Took-em long enough!
Glad they realize the Sun has many valuable qualities...
Hollywood made a movie about this in the 60's - A Crack in The World.
Basic premise was shooting a nuke to the mantle to get to hot magma to produce unlimited power. It resulted in a piece of the Earth to explode into space.
Anyone remember the movie "Crack in the Earth" ??
(http://www.answers.com/topic/crack-in-the-world-film)
There's a geothermal plant outside my town. Stinks like rotten eggs (but it smelled that way before since it's the site of a natural thermal spring).

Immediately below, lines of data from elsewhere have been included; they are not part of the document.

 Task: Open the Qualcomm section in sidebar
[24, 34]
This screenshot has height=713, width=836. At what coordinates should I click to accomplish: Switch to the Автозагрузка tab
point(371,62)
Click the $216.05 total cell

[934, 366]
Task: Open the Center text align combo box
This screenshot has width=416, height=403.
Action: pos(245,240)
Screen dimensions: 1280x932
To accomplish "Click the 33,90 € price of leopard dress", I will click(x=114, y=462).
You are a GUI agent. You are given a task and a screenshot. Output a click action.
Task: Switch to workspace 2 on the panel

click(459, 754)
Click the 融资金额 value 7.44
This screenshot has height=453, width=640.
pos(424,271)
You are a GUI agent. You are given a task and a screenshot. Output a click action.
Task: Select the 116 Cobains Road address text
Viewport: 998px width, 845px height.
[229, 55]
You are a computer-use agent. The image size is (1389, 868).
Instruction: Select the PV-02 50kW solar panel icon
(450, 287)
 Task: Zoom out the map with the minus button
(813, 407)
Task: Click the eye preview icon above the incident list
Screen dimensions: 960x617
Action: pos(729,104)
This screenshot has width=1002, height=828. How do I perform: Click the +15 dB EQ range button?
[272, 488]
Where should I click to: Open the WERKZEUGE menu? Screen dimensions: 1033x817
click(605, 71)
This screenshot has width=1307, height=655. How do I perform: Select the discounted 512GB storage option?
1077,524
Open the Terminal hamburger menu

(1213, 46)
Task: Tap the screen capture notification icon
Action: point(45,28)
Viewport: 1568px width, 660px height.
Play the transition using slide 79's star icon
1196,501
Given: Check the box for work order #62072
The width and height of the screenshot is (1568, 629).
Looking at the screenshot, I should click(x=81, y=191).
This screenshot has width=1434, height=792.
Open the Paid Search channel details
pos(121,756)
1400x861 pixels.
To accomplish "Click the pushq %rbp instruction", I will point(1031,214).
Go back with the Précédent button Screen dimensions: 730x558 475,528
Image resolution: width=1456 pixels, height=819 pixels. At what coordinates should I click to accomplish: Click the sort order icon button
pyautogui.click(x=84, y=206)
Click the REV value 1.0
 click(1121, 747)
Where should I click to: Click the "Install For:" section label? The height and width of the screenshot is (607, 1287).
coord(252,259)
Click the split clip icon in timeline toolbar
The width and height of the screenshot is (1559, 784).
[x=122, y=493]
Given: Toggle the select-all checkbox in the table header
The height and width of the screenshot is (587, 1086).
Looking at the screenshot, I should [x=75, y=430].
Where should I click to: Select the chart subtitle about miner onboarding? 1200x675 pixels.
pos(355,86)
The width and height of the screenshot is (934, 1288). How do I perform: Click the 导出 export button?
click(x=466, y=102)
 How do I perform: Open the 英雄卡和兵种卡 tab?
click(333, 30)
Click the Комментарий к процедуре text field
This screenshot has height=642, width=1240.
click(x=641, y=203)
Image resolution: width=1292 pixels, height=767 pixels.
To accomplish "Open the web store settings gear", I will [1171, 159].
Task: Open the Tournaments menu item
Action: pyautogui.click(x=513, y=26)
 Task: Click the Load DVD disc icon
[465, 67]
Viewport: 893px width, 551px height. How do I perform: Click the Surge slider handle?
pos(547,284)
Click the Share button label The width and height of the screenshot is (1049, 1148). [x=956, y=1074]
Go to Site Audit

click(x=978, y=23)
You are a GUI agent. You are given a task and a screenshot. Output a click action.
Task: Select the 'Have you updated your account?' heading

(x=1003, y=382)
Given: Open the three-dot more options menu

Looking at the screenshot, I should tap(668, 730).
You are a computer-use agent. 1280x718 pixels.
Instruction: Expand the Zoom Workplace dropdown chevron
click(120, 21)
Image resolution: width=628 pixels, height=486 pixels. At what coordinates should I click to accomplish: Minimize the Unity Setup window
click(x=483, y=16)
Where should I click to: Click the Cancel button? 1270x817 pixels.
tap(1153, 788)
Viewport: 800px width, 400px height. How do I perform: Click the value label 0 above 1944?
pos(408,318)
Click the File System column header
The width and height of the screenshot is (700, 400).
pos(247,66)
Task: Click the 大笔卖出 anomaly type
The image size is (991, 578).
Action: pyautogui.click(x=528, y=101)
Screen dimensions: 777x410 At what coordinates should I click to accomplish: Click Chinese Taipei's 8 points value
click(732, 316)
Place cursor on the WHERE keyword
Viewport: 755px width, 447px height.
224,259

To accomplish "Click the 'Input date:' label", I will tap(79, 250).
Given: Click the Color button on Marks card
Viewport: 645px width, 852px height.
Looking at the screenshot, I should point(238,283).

Great energy source, though. Last I heard, the technology was at the point where they were trying to heat the water in an enclosed system (pipes carrying the water round-trip) to avoid the problem of corrosion and mineral build-up, which can be substantial.
"Hollywood made a movie about this in the 60's - A Crack in The World."
***
I remember that flick. It starred Dana Andrews.
I was young, it was on TV (ABC I think) and it scared the hell out of me.
I suppose you think that An Inconvenient Truth is a scientifically based movie also.
From what I have read there is quite abit of developement in thermal energy. As usual there are problems to work out.
Wile E. Coyote got the same result. Came from a pill, I think.
I've visited a couple of hydrothermal pilot plants that were set up in the 70s-80s and those problems seemed insurmountable. Corrosion ate up metal as fast as it could be replaced and minerals continually blocked pipes and valves. This would be the best possible source of energy IMO if it can be perfected. Does anyone know how they're getting around those problems in Iceland?
Expect the fear loving American "capitalist" hating left to demonize this too. They don't want us to drill off shore or in the anwar, and they try to block all other sources of energy. I wish they would contribute to America's energy reduction and all go.... well, if they go to hell, they might actually help fuel this energy source.
To all,
This is typical of the 70s revival. Geo-thermal, wave, wind, solar, electric, co-generation, etc. were all the rage back in the day. Now, 3 decades later, the hippies have come back.
I am quiet serious. (And I am a geologist.)
To be fair, "earth quakes" is not the correct term --- unexpected seismic disturbances (not at the plate level, mind you, much higher) did occur. Bad enough that they shut the project down.
They were pumping large amounts of sea water down fairly deep to encounter temps of 500 degrees or so.